+++ GIVEN INFORMATION
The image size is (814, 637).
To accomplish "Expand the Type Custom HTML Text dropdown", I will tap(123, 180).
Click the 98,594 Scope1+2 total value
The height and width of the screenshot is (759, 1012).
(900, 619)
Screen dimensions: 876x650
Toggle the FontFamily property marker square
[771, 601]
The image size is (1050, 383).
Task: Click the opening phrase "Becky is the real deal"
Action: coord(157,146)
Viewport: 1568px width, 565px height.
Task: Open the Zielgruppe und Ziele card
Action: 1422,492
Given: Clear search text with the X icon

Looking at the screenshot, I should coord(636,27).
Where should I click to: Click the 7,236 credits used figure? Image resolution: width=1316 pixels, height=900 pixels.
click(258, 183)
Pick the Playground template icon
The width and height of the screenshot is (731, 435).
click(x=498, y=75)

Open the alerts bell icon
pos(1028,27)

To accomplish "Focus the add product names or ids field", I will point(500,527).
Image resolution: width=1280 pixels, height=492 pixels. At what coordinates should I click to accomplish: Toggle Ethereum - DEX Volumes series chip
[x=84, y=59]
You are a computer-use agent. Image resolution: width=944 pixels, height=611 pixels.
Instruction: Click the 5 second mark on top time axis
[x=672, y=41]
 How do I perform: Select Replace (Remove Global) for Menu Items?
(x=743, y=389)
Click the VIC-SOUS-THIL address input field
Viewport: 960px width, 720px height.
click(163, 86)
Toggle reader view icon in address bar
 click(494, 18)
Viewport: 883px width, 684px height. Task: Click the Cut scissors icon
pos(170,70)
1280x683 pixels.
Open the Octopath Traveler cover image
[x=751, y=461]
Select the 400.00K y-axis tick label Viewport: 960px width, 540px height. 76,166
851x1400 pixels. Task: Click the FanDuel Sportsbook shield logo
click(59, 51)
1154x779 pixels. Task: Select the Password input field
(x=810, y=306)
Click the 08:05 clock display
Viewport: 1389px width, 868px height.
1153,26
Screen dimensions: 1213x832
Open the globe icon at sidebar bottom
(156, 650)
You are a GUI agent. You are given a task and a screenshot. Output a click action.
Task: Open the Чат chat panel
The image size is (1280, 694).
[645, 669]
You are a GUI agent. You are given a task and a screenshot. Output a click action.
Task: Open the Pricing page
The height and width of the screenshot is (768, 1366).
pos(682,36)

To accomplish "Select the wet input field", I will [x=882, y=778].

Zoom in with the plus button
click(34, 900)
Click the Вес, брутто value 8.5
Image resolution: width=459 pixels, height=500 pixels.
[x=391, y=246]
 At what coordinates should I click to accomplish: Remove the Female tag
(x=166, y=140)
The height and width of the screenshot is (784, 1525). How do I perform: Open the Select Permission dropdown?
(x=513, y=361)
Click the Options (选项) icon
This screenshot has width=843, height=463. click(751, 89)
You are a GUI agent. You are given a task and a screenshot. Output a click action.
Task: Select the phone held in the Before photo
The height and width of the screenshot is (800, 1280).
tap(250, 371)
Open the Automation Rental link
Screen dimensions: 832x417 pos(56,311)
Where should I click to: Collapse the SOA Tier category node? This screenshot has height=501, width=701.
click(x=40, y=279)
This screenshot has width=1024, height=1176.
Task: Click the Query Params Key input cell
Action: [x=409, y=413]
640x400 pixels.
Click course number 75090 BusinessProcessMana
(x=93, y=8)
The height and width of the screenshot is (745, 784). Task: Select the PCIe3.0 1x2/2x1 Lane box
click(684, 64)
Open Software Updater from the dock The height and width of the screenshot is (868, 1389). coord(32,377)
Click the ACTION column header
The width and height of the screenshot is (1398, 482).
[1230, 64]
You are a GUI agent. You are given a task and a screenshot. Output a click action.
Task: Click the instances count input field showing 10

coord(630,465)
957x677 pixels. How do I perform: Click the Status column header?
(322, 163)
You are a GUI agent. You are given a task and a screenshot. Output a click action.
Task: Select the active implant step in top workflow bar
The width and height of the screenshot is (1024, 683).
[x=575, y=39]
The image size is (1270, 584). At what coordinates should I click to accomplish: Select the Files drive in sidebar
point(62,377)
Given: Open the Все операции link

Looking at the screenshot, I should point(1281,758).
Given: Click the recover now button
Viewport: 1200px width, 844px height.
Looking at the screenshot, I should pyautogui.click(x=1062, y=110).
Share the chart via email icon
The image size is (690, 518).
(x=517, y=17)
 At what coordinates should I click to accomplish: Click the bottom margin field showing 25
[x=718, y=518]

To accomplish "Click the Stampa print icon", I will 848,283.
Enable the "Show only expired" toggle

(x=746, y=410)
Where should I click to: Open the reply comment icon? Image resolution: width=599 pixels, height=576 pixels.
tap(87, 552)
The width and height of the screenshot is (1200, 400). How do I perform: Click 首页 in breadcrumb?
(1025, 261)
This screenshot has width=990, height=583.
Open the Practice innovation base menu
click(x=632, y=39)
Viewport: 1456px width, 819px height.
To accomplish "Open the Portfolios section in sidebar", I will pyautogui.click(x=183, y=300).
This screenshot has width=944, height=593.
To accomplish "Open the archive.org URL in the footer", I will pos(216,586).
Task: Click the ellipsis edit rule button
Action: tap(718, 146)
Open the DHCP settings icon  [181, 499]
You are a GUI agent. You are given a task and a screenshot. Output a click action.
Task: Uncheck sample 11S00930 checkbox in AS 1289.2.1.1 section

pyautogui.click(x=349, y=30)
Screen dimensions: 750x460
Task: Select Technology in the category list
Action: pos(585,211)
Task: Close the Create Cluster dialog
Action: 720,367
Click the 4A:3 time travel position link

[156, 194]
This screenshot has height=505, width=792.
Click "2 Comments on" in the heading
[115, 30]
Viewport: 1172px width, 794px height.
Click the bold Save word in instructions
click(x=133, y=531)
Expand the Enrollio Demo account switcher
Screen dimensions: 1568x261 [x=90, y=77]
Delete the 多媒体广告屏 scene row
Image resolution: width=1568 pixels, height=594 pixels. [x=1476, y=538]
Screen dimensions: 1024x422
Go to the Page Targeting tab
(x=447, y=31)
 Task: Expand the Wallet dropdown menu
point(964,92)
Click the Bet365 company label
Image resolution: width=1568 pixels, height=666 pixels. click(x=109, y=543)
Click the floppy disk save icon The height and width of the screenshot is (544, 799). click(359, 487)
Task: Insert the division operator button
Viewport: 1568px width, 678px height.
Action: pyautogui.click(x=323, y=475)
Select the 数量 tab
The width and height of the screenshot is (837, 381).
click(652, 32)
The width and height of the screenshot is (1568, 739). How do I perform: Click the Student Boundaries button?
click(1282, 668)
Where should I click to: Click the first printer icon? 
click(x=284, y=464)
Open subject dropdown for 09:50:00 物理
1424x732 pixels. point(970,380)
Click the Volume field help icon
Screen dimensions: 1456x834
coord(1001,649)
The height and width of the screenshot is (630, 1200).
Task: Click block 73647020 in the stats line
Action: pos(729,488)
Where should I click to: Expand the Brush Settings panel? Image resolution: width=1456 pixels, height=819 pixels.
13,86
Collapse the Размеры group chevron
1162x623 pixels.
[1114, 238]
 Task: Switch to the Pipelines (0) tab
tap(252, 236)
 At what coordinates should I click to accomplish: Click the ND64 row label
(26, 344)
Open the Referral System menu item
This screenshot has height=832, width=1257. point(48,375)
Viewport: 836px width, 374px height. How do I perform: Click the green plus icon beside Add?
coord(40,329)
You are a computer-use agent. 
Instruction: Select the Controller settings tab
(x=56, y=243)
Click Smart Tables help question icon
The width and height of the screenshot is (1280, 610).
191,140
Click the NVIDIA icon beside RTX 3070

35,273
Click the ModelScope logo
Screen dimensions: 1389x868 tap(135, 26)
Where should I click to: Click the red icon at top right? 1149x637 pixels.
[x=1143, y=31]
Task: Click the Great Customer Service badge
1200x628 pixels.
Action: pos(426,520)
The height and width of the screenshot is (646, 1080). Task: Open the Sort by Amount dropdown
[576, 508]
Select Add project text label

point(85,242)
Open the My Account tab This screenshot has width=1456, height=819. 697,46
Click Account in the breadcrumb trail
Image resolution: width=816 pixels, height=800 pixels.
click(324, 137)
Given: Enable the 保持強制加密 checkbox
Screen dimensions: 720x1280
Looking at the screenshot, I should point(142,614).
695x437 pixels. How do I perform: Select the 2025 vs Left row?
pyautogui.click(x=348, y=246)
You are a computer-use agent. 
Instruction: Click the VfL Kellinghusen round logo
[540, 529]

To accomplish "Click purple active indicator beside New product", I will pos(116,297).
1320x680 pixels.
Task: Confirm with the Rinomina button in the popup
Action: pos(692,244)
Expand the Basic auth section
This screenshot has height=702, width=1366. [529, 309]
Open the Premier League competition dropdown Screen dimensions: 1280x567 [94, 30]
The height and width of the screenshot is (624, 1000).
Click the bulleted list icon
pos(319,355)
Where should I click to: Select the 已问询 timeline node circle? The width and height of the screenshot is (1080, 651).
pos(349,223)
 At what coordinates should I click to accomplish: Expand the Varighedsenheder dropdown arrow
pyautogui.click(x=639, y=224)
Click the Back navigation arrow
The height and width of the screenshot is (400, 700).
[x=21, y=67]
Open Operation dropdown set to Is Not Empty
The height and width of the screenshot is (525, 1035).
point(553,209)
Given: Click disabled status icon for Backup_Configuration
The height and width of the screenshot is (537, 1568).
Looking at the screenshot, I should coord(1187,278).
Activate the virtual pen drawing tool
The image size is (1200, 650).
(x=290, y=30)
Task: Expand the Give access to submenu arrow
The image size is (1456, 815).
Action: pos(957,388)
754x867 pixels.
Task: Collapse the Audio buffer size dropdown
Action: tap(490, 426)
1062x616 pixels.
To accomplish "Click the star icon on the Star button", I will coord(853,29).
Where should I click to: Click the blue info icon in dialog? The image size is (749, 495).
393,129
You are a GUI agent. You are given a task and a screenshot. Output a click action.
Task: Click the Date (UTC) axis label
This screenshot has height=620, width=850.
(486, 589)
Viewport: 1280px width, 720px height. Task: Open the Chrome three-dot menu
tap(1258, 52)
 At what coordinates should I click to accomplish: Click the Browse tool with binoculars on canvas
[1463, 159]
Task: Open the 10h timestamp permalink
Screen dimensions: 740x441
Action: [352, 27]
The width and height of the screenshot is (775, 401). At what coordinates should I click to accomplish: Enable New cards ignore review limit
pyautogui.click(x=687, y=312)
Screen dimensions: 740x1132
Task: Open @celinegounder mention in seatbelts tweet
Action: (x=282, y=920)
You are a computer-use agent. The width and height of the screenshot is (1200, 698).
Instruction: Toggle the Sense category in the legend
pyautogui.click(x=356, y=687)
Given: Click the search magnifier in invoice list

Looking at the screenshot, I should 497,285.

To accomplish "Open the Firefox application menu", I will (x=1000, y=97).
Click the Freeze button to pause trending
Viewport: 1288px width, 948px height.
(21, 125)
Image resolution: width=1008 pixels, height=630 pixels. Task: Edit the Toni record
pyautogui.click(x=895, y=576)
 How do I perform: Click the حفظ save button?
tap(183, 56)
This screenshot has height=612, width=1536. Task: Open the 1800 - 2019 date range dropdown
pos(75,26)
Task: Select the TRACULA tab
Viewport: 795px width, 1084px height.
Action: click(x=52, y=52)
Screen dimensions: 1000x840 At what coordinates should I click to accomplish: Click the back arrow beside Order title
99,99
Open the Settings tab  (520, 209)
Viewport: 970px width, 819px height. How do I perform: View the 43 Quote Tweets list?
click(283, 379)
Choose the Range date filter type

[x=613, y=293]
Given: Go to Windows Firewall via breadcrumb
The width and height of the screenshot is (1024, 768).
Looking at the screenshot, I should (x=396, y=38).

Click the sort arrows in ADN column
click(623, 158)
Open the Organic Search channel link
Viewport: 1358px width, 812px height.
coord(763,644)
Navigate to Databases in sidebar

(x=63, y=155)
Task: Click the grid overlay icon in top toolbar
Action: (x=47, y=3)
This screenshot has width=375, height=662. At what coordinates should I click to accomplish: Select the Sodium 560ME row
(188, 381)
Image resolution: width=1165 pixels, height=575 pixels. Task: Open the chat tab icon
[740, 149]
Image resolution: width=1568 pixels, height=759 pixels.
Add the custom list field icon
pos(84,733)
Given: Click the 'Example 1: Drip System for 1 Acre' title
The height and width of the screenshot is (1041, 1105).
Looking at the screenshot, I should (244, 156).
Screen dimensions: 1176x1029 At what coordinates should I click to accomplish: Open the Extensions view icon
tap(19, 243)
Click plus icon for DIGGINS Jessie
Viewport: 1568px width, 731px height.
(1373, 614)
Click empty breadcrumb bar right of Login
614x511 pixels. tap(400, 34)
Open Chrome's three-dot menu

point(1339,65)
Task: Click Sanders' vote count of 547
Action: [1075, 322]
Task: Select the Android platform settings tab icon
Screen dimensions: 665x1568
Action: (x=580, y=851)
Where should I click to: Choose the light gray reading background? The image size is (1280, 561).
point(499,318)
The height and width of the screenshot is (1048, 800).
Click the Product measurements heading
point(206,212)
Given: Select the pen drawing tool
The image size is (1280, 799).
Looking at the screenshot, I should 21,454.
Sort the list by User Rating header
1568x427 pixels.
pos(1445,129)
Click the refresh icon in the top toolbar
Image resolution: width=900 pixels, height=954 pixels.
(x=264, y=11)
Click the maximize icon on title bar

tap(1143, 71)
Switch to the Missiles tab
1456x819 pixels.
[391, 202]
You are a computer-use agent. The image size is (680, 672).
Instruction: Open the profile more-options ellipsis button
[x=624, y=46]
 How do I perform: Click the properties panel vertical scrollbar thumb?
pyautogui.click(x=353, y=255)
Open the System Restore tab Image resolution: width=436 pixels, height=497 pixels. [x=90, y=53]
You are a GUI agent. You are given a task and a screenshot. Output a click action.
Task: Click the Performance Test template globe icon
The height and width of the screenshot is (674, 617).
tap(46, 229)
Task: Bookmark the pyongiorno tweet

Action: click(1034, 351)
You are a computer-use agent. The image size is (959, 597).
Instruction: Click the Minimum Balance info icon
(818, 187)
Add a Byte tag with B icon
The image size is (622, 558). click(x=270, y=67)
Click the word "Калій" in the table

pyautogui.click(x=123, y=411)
++++++
▸ PROBLEM TO SOLVE: The output should be exactly the lines above from the line containing "Click course number 75090 BusinessProcessMana" to the line containing "This screenshot has width=944, height=593.", inclusive, with no other lines.

▸ SOLUTION TO THIS TASK:
Click course number 75090 BusinessProcessMana
(x=93, y=8)
The height and width of the screenshot is (745, 784). Task: Select the PCIe3.0 1x2/2x1 Lane box
click(684, 64)
Open Software Updater from the dock The height and width of the screenshot is (868, 1389). coord(32,377)
Click the ACTION column header
The width and height of the screenshot is (1398, 482).
[1230, 64]
You are a GUI agent. You are given a task and a screenshot. Output a click action.
Task: Click the instances count input field showing 10

coord(630,465)
957x677 pixels. How do I perform: Click the Status column header?
(322, 163)
You are a GUI agent. You are given a task and a screenshot. Output a click action.
Task: Select the active implant step in top workflow bar
The width and height of the screenshot is (1024, 683).
[x=575, y=39]
The image size is (1270, 584). At what coordinates should I click to accomplish: Select the Files drive in sidebar
point(62,377)
Given: Open the Все операции link

Looking at the screenshot, I should point(1281,758).
Given: Click the recover now button
Viewport: 1200px width, 844px height.
Looking at the screenshot, I should pyautogui.click(x=1062, y=110).
Share the chart via email icon
The image size is (690, 518).
(x=517, y=17)
 At what coordinates should I click to accomplish: Click the bottom margin field showing 25
[x=718, y=518]

To accomplish "Click the Stampa print icon", I will 848,283.
Enable the "Show only expired" toggle

(x=746, y=410)
Where should I click to: Open the reply comment icon? Image resolution: width=599 pixels, height=576 pixels.
tap(87, 552)
The width and height of the screenshot is (1200, 400). How do I perform: Click 首页 in breadcrumb?
(1025, 261)
This screenshot has width=990, height=583.
Open the Practice innovation base menu
click(x=632, y=39)
Viewport: 1456px width, 819px height.
To accomplish "Open the Portfolios section in sidebar", I will pyautogui.click(x=183, y=300).
This screenshot has width=944, height=593.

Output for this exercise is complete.